LaborPress

July 15, 2016
By Joe Maniscalco

NYC Council Member and Bernie Delegate Jumaane Williams.
NYC Council Member and Bernie Delegate Jumaane Williams.

Brookllyn, NY – In April, Council Member Jumaane Williams [D-45th District] helped electrify a rally of more than 28,000 Bernie Sanders supporters in Prospect Park with his stirring “moonshot” speech in support of the Vermont senator’s historic presidential run — this week, the Brooklyn legislator joined with other progressives throughout the city and the nation in absorbing Bernie’s endorsement of rival Hillary Clinton — and advising the former secretary of state’s camp that they still have lots of work to do to if they expect Bernie’s people to vote Clinton in November. 

“I think if you compare Hillary and Trump, you have not choice,” Council Member Williams told LaborPress on the steps of City Hall earlier this week. “At the same time, the Hillary camp still needs to focus on the supporters themselves. And, hopefully, they’re not resting on their laurels. Getting support from Bernie doesn’t automatically translate without really focusing on the many things that he was talking about and his supporters were talking about. You have to speak the supporters’ language in a better way.”

In endorsing Hillary Clinton over Donald Trump, Sanders pointed to a few important ways — including free college for working families and support for a public option — that his campaign has been able push Hillary Clinton to the left. 

“You should know that in the weeks since the last primary, both campaigns have worked together in good faith to bridge some of the policy issues that divided us during the election,” Sanders wrote to his supporters following the endorsement. “Did we come to agreement on everything? Of course not. But we made important steps forward.”

But many Sanders supporters, pointing to numerous voting irregularities during the primaries — including the inexplicable purging of some 120,000 Democratic voters right here in Brooklyn — remain steadfastly opposed to voting for Hillary Clinton in November. 

Others look at vital policy issues including the anti-Trans Pacific Partnership amendment to the Democratic Nation Party platform that Sanders appointees advanced and Clinton surrogates shot down — as reason not to back Hillary for president. 
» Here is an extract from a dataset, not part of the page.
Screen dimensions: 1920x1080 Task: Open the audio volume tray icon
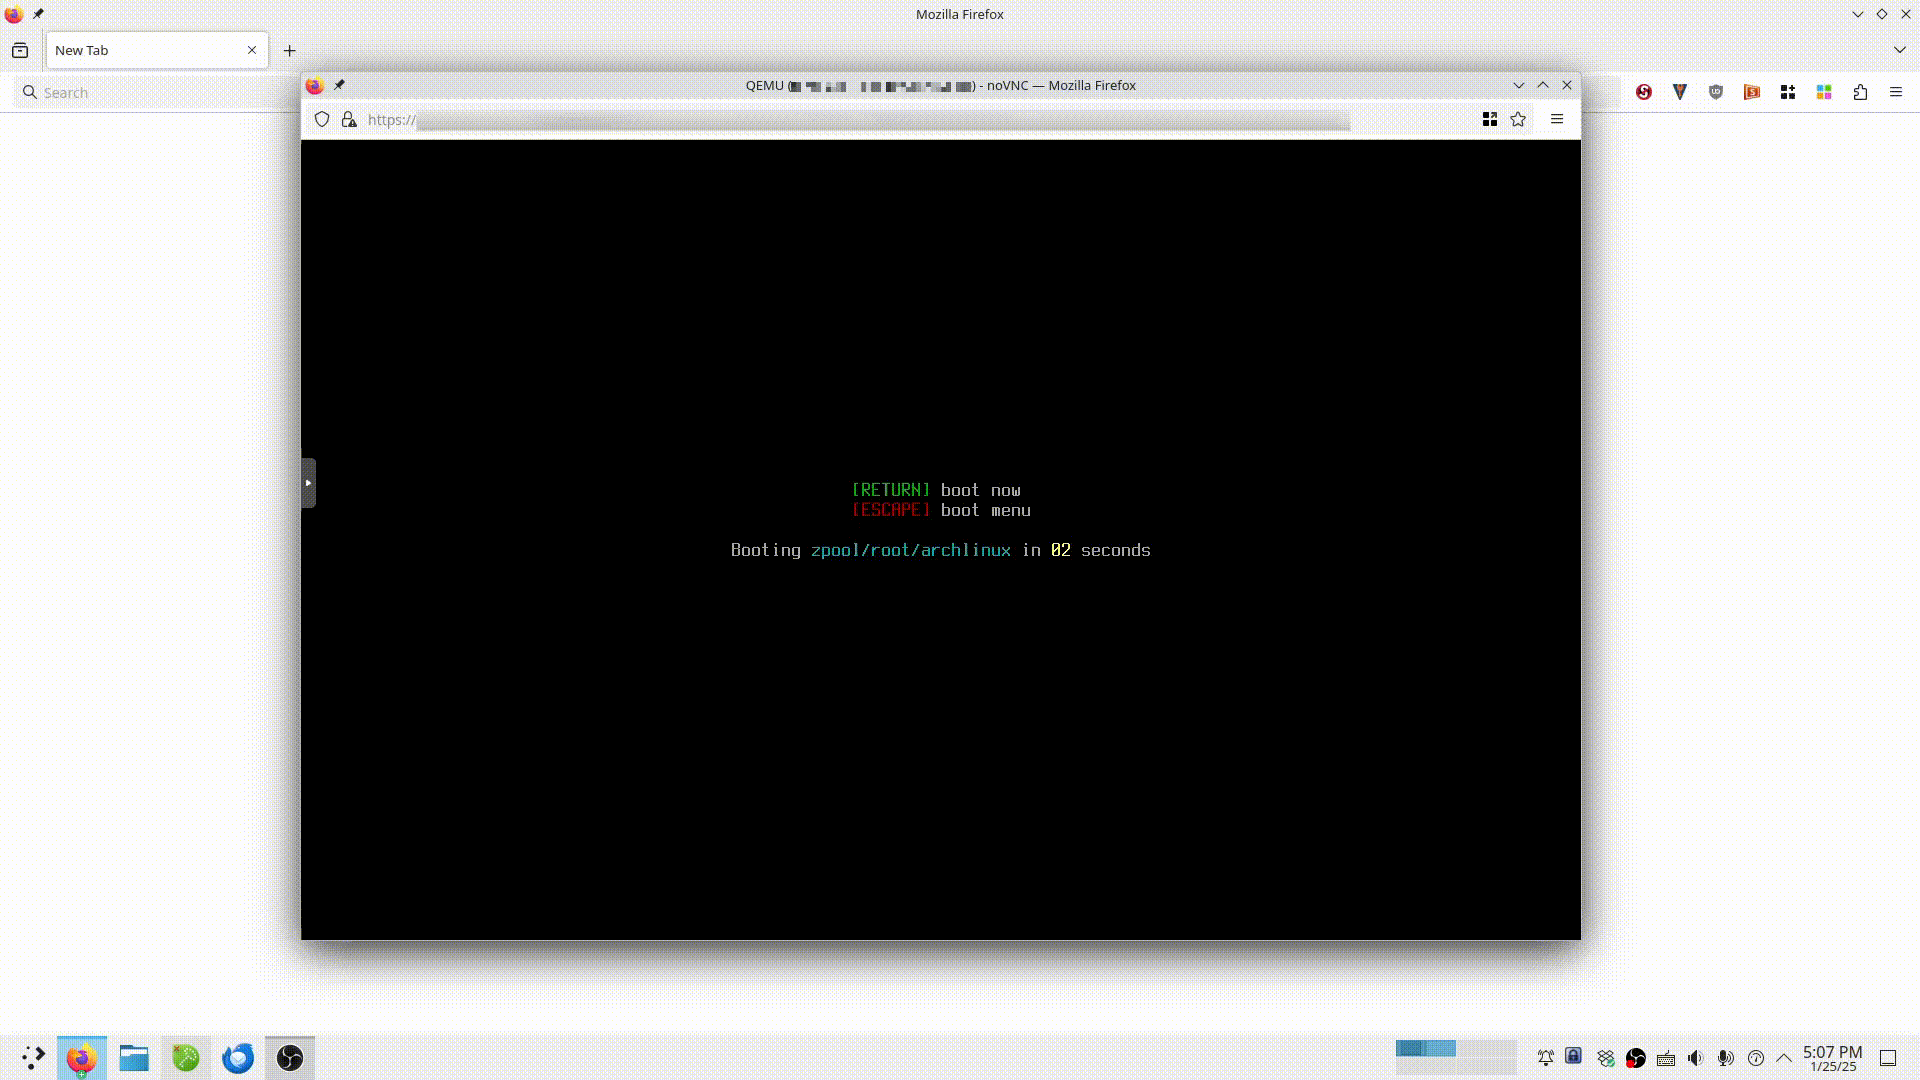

Council Member Williams, chair of the Committee on Housing and Buildings, will be attending the Democratic National Convention in Philadelphia later this month as a Bernie Sanders delegate. 

“My plan is to support the Democratic nominee that comes out of that convention,” the Brooklyn legislator said. “But, again, Hillary has work to do in terms of those supporters. In figuring out why they are speaking the way they speak and address those issues. Don’t just say, ‘We have Bernie’s support, come along.’ Really talk their language and address those issues.”

As it stands, those preparing to take Sanders’ cue and vote Clinton over Trump, appear to be doing so out a profound fear of a Donald Trump presidency. 

In further explaining his Clinton endorsement to supporters, Sanders said, “Today, I endorsed Hillary Clinton to be our next president. I know that some of you will be disappointed with that decision. But I believe that, at this moment, our country, our values, and our common vision for a transformed America, are best served by the defeat of Donald Trump and the election of Hillary Clinton.”

The Brooklyn-born senator from Vermont also warned that a Trump presidency could “precipitate the same decades-long rightward shift in American politics that happened after the election of Ronald Reagan in 1980.”

“I cannot in good conscience let that happen,” Sanders said. 

Council Member Williams, known as one of the leading progressive voices in the New York City Council, agreed. 

“There are other people running, but for all intents and purposes, it’s probably Hillary versus Trump, and there’s just no question about who would be the better person,” Council member Williams said. “People still have concerns, which they should, and I still do. But I don’t even know what to say about a Trump presidency.”

And the missed opportunity for a political “moonshot?”

“Moonshots are difficult — that’s why they’re historic,” the council member said.